Vera Bittencourt: Minha tese, De Alteza Real a Imperador: o Governo do Príncipe D. Pedro, de abril de 1821 a outubro de 1822, busca reconstituir e problematizar o período em que D. Pedro exerceu a Regência do Reino do Brasil, entre abril de 1821, quando do retorno de D. João VI a Portugal, até outubro de 1822, quando foi aclamado Imperador do Brasil. Trabalha a hipótese de que a autoridade de D. Pedro foi sendo constituída nesse curto período de tempo entre diferentes projetos políticos, sustentados por múltiplos protagonistas, em contexto bastante conturbado. Meu estudo procurou reconstituir, na trajetória do Príncipe, as bases sociais e econômicas que sustentaram a afirmação de sua autoridade à frente do governo do Império do Brasil, o que implicou na separação do Brasil de Portugal e na opção por uma monarquia constitucional, conforme delineada posteriormente na Carta Constitucional de 1824. Na reconstituição do movimento político, optei, enquanto forma de abordagem de processo tão intrincado, por acompanhar a trajetória de D. Pedro, quando, primeiramente, curva-se, ainda em abril e maio de 1821, frente ao movimento de tropas no Rio de Janeiro – o que revela sua fragilidade política, até a afirmação de sua autoridade, enquanto Imperador e Defensor Perpétuo do Brasil, no Campo de Santana, em 12 de outubro de 1822, data de seu natalício. Importante ressaltar que esta trajetória reveste-se de momentos extremamente difíceis, movimentos arrojados - como as viagens a Minas e São Paulo, pela negociação de alianças e formas de organização do governo com poderosos grupos políticos que, distante da memória consagrada sobre o período, demandou habilidade política, implicou em vencedores e vencidos, e não significou um apaziguamento das lutas políticas, ainda que nova ordem política – a monarquia constitucional, tenha sido instituída.

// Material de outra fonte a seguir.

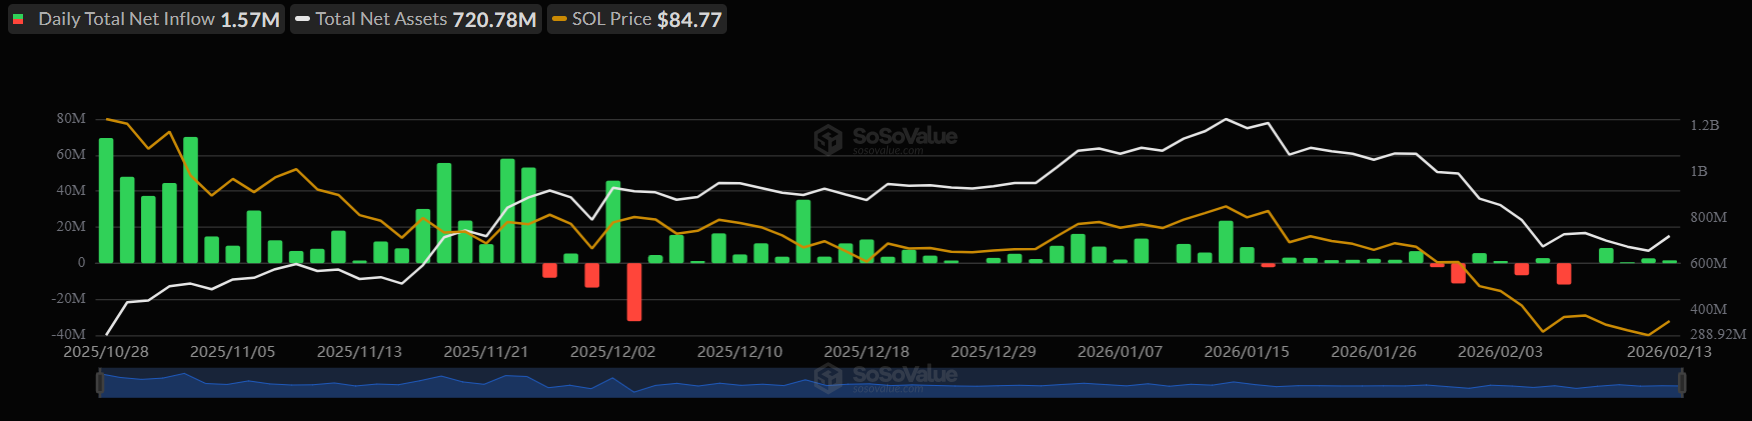The height and width of the screenshot is (421, 1752).
Task: Click the $84.77 SOL price value
Action: coord(689,19)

Vera Bittencourt possui doutorado em História Social pela FFLCH e pós-doutorado pelo Museu Paulista da USP. Possui graduação em comunicação social pela USP e Licenciatura em História pela Universidade Católica de Santos. Pesquisa as imbricações entre a atuação dos Museus e a contribuição de seus acervos para a escrita da História. Tem experiência docente na área de História, com ênfase em História do Brasil Império. Sua tese de doutorado, Da alteza real a imperador: o governo do príncipe D. Pedro, de abril de 1821 a outubro de 1822, pode ser acessada na Biblioteca Digital de Teses e Dissertações da USP.